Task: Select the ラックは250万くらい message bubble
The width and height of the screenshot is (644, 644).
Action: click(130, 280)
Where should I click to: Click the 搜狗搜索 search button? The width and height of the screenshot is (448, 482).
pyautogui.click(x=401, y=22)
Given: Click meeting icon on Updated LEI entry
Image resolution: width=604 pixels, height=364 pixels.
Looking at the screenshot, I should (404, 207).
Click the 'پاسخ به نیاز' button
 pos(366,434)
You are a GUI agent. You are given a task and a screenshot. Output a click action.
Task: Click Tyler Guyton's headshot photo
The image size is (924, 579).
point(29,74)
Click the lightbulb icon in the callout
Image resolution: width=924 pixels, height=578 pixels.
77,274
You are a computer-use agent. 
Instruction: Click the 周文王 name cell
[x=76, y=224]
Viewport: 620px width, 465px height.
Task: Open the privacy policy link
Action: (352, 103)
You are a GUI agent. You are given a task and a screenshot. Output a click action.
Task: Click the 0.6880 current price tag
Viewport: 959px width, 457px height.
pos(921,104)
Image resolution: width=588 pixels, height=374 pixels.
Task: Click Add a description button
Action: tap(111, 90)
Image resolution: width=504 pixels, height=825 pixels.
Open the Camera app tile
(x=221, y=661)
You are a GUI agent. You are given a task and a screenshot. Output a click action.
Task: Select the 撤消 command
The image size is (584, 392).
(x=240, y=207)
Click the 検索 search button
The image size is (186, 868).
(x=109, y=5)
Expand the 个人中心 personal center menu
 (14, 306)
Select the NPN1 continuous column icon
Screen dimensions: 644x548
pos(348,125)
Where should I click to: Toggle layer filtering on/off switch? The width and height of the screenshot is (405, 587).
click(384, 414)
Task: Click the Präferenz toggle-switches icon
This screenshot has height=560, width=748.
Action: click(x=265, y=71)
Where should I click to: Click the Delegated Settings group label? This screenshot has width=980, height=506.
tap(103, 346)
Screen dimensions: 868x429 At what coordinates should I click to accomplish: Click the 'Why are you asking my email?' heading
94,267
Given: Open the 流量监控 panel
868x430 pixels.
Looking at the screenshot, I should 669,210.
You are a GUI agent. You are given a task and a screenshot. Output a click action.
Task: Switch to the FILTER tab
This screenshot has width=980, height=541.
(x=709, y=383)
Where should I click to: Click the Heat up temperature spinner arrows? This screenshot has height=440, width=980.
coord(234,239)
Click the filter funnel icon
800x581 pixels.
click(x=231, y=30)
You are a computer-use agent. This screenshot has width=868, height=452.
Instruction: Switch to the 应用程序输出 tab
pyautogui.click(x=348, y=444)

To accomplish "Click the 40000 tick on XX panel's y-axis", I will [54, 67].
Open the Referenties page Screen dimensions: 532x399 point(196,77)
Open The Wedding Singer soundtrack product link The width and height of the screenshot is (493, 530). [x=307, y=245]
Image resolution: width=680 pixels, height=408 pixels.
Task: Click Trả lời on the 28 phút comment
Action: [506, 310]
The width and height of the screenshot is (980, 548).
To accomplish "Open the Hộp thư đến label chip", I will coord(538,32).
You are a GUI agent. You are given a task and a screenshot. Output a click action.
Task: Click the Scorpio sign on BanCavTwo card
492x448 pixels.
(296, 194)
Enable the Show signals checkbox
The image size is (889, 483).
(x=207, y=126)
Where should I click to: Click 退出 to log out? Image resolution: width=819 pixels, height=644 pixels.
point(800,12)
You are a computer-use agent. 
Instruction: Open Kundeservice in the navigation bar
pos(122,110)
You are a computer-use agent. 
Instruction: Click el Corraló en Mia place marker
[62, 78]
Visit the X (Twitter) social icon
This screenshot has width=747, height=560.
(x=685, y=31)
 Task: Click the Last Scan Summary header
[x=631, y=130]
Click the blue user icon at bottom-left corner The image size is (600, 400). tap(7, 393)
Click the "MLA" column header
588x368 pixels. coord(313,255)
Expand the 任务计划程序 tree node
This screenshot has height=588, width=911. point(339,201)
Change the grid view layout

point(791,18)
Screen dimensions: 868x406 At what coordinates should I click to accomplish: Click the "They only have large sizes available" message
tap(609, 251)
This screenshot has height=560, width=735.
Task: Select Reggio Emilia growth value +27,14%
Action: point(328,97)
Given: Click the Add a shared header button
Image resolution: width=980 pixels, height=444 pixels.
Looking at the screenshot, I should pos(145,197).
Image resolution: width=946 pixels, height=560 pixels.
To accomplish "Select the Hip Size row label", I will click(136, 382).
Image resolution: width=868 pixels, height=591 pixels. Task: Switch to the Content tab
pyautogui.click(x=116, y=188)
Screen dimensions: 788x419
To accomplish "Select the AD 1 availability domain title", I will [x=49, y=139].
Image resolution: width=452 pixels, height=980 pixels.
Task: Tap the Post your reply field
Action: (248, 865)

- **Exercise**
All the lines above must appear again in the answer, word for word.

- **Task result**
Task: Select the ラックは250万くらい message bubble
The width and height of the screenshot is (644, 644).
Action: click(130, 280)
Where should I click to: Click the 搜狗搜索 search button? The width and height of the screenshot is (448, 482).
pyautogui.click(x=401, y=22)
Given: Click meeting icon on Updated LEI entry
Image resolution: width=604 pixels, height=364 pixels.
Looking at the screenshot, I should (404, 207).
Click the 'پاسخ به نیاز' button
 pos(366,434)
You are a GUI agent. You are given a task and a screenshot. Output a click action.
Task: Click Tyler Guyton's headshot photo
The image size is (924, 579).
point(29,74)
Click the lightbulb icon in the callout
Image resolution: width=924 pixels, height=578 pixels.
77,274
You are a computer-use agent. 
Instruction: Click the 周文王 name cell
[x=76, y=224]
Viewport: 620px width, 465px height.
Task: Open the privacy policy link
Action: (352, 103)
You are a GUI agent. You are given a task and a screenshot. Output a click action.
Task: Click the 0.6880 current price tag
Viewport: 959px width, 457px height.
pos(921,104)
Image resolution: width=588 pixels, height=374 pixels.
Task: Click Add a description button
Action: tap(111, 90)
Image resolution: width=504 pixels, height=825 pixels.
Open the Camera app tile
(x=221, y=661)
You are a GUI agent. You are given a task and a screenshot. Output a click action.
Task: Select the 撤消 command
The image size is (584, 392).
(x=240, y=207)
Click the 検索 search button
The image size is (186, 868).
(x=109, y=5)
Expand the 个人中心 personal center menu
 (14, 306)
Select the NPN1 continuous column icon
Screen dimensions: 644x548
pos(348,125)
Where should I click to: Toggle layer filtering on/off switch? The width and height of the screenshot is (405, 587).
click(384, 414)
Task: Click the Präferenz toggle-switches icon
This screenshot has height=560, width=748.
Action: click(x=265, y=71)
Where should I click to: Click the Delegated Settings group label? This screenshot has width=980, height=506.
tap(103, 346)
Screen dimensions: 868x429 At what coordinates should I click to accomplish: Click the 'Why are you asking my email?' heading
94,267
Given: Open the 流量监控 panel
868x430 pixels.
Looking at the screenshot, I should 669,210.
You are a GUI agent. You are given a task and a screenshot. Output a click action.
Task: Switch to the FILTER tab
This screenshot has width=980, height=541.
(x=709, y=383)
Where should I click to: Click the Heat up temperature spinner arrows? This screenshot has height=440, width=980.
coord(234,239)
Click the filter funnel icon
800x581 pixels.
click(x=231, y=30)
You are a computer-use agent. This screenshot has width=868, height=452.
Instruction: Switch to the 应用程序输出 tab
pyautogui.click(x=348, y=444)

To accomplish "Click the 40000 tick on XX panel's y-axis", I will [54, 67].
Open the Referenties page Screen dimensions: 532x399 point(196,77)
Open The Wedding Singer soundtrack product link The width and height of the screenshot is (493, 530). [x=307, y=245]
Image resolution: width=680 pixels, height=408 pixels.
Task: Click Trả lời on the 28 phút comment
Action: [506, 310]
The width and height of the screenshot is (980, 548).
To accomplish "Open the Hộp thư đến label chip", I will coord(538,32).
You are a GUI agent. You are given a task and a screenshot. Output a click action.
Task: Click the Scorpio sign on BanCavTwo card
492x448 pixels.
(296, 194)
Enable the Show signals checkbox
The image size is (889, 483).
(x=207, y=126)
Where should I click to: Click 退出 to log out? Image resolution: width=819 pixels, height=644 pixels.
point(800,12)
You are a computer-use agent. 
Instruction: Open Kundeservice in the navigation bar
pos(122,110)
You are a computer-use agent. 
Instruction: Click el Corraló en Mia place marker
[62, 78]
Visit the X (Twitter) social icon
This screenshot has width=747, height=560.
(x=685, y=31)
 Task: Click the Last Scan Summary header
[x=631, y=130]
Click the blue user icon at bottom-left corner The image size is (600, 400). tap(7, 393)
Click the "MLA" column header
588x368 pixels. coord(313,255)
Expand the 任务计划程序 tree node
This screenshot has height=588, width=911. point(339,201)
Change the grid view layout

point(791,18)
Screen dimensions: 868x406 At what coordinates should I click to accomplish: Click the "They only have large sizes available" message
tap(609, 251)
This screenshot has height=560, width=735.
Task: Select Reggio Emilia growth value +27,14%
Action: point(328,97)
Given: Click the Add a shared header button
Image resolution: width=980 pixels, height=444 pixels.
Looking at the screenshot, I should pos(145,197).
Image resolution: width=946 pixels, height=560 pixels.
To accomplish "Select the Hip Size row label", I will click(136, 382).
Image resolution: width=868 pixels, height=591 pixels. Task: Switch to the Content tab
pyautogui.click(x=116, y=188)
Screen dimensions: 788x419
To accomplish "Select the AD 1 availability domain title", I will [x=49, y=139].
Image resolution: width=452 pixels, height=980 pixels.
Task: Tap the Post your reply field
Action: (248, 865)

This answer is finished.